* [How to complete this task] Print every line of the records below exactly as it reads.

★ ★ ★ ★ ★

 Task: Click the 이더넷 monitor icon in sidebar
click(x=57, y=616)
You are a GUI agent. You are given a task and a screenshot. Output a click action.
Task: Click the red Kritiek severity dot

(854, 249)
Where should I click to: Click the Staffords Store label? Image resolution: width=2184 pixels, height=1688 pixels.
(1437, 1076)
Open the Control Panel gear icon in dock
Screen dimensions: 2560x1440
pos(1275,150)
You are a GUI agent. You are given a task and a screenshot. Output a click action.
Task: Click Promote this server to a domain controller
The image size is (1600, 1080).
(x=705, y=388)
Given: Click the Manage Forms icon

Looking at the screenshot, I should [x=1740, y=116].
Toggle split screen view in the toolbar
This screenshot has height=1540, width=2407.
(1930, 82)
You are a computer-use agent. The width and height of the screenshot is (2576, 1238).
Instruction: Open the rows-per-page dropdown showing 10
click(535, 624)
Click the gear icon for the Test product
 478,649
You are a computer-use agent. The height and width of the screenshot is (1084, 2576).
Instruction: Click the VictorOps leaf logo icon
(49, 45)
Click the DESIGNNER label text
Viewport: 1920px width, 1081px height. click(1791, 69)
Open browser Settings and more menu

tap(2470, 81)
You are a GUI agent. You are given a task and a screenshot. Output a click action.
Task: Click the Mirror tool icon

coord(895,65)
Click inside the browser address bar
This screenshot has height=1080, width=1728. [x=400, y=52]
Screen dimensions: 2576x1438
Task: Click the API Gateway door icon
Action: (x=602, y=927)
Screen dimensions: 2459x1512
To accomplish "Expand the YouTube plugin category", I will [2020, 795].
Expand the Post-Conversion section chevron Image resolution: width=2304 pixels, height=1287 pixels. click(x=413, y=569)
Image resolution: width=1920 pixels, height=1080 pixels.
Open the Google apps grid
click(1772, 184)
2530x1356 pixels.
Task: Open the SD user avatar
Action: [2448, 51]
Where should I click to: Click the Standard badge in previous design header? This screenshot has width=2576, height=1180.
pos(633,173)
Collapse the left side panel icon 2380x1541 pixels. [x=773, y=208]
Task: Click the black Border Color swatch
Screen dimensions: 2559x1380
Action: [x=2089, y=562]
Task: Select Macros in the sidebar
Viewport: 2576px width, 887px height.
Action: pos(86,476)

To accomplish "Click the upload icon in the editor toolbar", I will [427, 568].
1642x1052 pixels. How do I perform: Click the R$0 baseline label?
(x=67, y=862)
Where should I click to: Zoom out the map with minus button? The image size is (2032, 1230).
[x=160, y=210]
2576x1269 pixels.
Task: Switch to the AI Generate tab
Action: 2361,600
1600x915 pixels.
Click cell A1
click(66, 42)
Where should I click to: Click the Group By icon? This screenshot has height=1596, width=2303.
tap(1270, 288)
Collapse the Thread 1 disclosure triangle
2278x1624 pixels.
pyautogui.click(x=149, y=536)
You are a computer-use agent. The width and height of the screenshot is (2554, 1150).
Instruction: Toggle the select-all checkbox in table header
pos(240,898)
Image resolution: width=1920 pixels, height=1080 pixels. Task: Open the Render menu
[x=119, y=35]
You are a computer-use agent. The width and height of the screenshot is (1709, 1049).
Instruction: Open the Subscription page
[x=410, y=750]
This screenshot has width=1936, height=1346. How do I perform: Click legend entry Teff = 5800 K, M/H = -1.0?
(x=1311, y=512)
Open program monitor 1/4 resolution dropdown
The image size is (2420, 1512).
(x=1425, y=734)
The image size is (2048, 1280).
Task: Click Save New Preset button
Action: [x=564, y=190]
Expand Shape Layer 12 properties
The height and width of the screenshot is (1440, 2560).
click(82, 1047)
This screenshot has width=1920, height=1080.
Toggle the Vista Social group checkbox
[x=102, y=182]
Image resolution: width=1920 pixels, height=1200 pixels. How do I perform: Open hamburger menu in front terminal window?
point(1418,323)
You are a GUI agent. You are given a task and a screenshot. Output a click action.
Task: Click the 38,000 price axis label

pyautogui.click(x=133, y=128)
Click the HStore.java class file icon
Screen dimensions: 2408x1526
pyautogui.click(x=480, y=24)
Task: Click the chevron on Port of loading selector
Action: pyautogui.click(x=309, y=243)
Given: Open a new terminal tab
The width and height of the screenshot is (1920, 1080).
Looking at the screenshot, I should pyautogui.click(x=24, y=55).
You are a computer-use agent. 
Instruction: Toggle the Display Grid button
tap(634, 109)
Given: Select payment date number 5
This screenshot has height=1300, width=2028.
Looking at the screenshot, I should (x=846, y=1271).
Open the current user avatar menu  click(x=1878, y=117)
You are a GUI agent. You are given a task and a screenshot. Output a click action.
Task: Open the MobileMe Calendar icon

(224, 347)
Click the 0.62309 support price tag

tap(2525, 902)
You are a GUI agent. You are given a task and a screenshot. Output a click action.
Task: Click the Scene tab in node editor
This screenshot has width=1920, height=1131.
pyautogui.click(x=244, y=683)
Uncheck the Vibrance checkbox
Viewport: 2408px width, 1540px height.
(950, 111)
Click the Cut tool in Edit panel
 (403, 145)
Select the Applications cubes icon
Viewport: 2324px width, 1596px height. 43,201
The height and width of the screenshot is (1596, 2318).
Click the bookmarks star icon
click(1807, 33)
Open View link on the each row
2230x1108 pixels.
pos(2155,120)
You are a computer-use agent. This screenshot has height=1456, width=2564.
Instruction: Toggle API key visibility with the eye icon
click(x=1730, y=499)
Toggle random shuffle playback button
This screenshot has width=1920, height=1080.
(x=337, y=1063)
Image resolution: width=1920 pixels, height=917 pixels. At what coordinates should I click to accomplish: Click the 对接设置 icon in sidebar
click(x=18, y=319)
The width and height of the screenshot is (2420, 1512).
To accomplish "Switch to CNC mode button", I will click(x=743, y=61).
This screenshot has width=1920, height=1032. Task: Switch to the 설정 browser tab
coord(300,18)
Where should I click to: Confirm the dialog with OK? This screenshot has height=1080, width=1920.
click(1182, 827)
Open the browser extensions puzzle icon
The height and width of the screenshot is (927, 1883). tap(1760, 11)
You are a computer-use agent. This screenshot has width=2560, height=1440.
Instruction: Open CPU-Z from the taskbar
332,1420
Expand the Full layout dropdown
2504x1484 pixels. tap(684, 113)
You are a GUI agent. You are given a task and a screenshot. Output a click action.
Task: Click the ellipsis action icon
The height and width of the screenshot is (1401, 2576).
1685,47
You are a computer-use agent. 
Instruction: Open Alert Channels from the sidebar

★ ★ ★ ★ ★

* [Response below]
 Task: Click the 이더넷 monitor icon in sidebar
click(x=57, y=616)
You are a GUI agent. You are given a task and a screenshot. Output a click action.
Task: Click the red Kritiek severity dot

(854, 249)
Where should I click to: Click the Staffords Store label? Image resolution: width=2184 pixels, height=1688 pixels.
(1437, 1076)
Open the Control Panel gear icon in dock
Screen dimensions: 2560x1440
pos(1275,150)
You are a GUI agent. You are given a task and a screenshot. Output a click action.
Task: Click Promote this server to a domain controller
The image size is (1600, 1080).
(x=705, y=388)
Given: Click the Manage Forms icon

Looking at the screenshot, I should [x=1740, y=116].
Toggle split screen view in the toolbar
This screenshot has height=1540, width=2407.
(1930, 82)
You are a computer-use agent. The width and height of the screenshot is (2576, 1238).
Instruction: Open the rows-per-page dropdown showing 10
click(535, 624)
Click the gear icon for the Test product
 478,649
You are a computer-use agent. The height and width of the screenshot is (1084, 2576).
Instruction: Click the VictorOps leaf logo icon
(49, 45)
Click the DESIGNNER label text
Viewport: 1920px width, 1081px height. click(1791, 69)
Open browser Settings and more menu

tap(2470, 81)
You are a GUI agent. You are given a task and a screenshot. Output a click action.
Task: Click the Mirror tool icon

coord(895,65)
Click inside the browser address bar
This screenshot has height=1080, width=1728. [x=400, y=52]
Screen dimensions: 2576x1438
Task: Click the API Gateway door icon
Action: (x=602, y=927)
Screen dimensions: 2459x1512
To accomplish "Expand the YouTube plugin category", I will [2020, 795].
Expand the Post-Conversion section chevron Image resolution: width=2304 pixels, height=1287 pixels. click(x=413, y=569)
Image resolution: width=1920 pixels, height=1080 pixels.
Open the Google apps grid
click(1772, 184)
2530x1356 pixels.
Task: Open the SD user avatar
Action: [2448, 51]
Where should I click to: Click the Standard badge in previous design header? This screenshot has width=2576, height=1180.
pos(633,173)
Collapse the left side panel icon 2380x1541 pixels. [x=773, y=208]
Task: Click the black Border Color swatch
Screen dimensions: 2559x1380
Action: [x=2089, y=562]
Task: Select Macros in the sidebar
Viewport: 2576px width, 887px height.
Action: pos(86,476)

To accomplish "Click the upload icon in the editor toolbar", I will [427, 568].
1642x1052 pixels. How do I perform: Click the R$0 baseline label?
(x=67, y=862)
Where should I click to: Zoom out the map with minus button? The image size is (2032, 1230).
[x=160, y=210]
2576x1269 pixels.
Task: Switch to the AI Generate tab
Action: 2361,600
1600x915 pixels.
Click cell A1
click(66, 42)
Where should I click to: Click the Group By icon? This screenshot has height=1596, width=2303.
tap(1270, 288)
Collapse the Thread 1 disclosure triangle
2278x1624 pixels.
pyautogui.click(x=149, y=536)
You are a computer-use agent. The width and height of the screenshot is (2554, 1150).
Instruction: Toggle the select-all checkbox in table header
pos(240,898)
Image resolution: width=1920 pixels, height=1080 pixels. Task: Open the Render menu
[x=119, y=35]
You are a computer-use agent. The width and height of the screenshot is (1709, 1049).
Instruction: Open the Subscription page
[x=410, y=750]
This screenshot has width=1936, height=1346. How do I perform: Click legend entry Teff = 5800 K, M/H = -1.0?
(x=1311, y=512)
Open program monitor 1/4 resolution dropdown
The image size is (2420, 1512).
(x=1425, y=734)
The image size is (2048, 1280).
Task: Click Save New Preset button
Action: [x=564, y=190]
Expand Shape Layer 12 properties
The height and width of the screenshot is (1440, 2560).
click(82, 1047)
This screenshot has width=1920, height=1080.
Toggle the Vista Social group checkbox
[x=102, y=182]
Image resolution: width=1920 pixels, height=1200 pixels. How do I perform: Open hamburger menu in front terminal window?
point(1418,323)
You are a GUI agent. You are given a task and a screenshot. Output a click action.
Task: Click the 38,000 price axis label

pyautogui.click(x=133, y=128)
Click the HStore.java class file icon
Screen dimensions: 2408x1526
pyautogui.click(x=480, y=24)
Task: Click the chevron on Port of loading selector
Action: pyautogui.click(x=309, y=243)
Given: Open a new terminal tab
The width and height of the screenshot is (1920, 1080).
Looking at the screenshot, I should pyautogui.click(x=24, y=55).
You are a computer-use agent. 
Instruction: Toggle the Display Grid button
tap(634, 109)
Given: Select payment date number 5
This screenshot has height=1300, width=2028.
Looking at the screenshot, I should (x=846, y=1271).
Open the current user avatar menu  click(x=1878, y=117)
You are a GUI agent. You are given a task and a screenshot. Output a click action.
Task: Open the MobileMe Calendar icon

(224, 347)
Click the 0.62309 support price tag

tap(2525, 902)
You are a GUI agent. You are given a task and a screenshot. Output a click action.
Task: Click the Scene tab in node editor
This screenshot has width=1920, height=1131.
pyautogui.click(x=244, y=683)
Uncheck the Vibrance checkbox
Viewport: 2408px width, 1540px height.
(950, 111)
Click the Cut tool in Edit panel
 (403, 145)
Select the Applications cubes icon
Viewport: 2324px width, 1596px height. 43,201
The height and width of the screenshot is (1596, 2318).
Click the bookmarks star icon
click(1807, 33)
Open View link on the each row
2230x1108 pixels.
pos(2155,120)
You are a computer-use agent. This screenshot has height=1456, width=2564.
Instruction: Toggle API key visibility with the eye icon
click(x=1730, y=499)
Toggle random shuffle playback button
This screenshot has width=1920, height=1080.
(x=337, y=1063)
Image resolution: width=1920 pixels, height=917 pixels. At what coordinates should I click to accomplish: Click the 对接设置 icon in sidebar
click(x=18, y=319)
The width and height of the screenshot is (2420, 1512).
To accomplish "Switch to CNC mode button", I will click(x=743, y=61).
This screenshot has width=1920, height=1032. Task: Switch to the 설정 browser tab
coord(300,18)
Where should I click to: Confirm the dialog with OK? This screenshot has height=1080, width=1920.
click(1182, 827)
Open the browser extensions puzzle icon
The height and width of the screenshot is (927, 1883). tap(1760, 11)
You are a computer-use agent. This screenshot has width=2560, height=1440.
Instruction: Open CPU-Z from the taskbar
332,1420
Expand the Full layout dropdown
2504x1484 pixels. tap(684, 113)
You are a GUI agent. You are given a task and a screenshot. Output a click action.
Task: Click the ellipsis action icon
The height and width of the screenshot is (1401, 2576).
1685,47
You are a computer-use agent. 
Instruction: Open Alert Channels from the sidebar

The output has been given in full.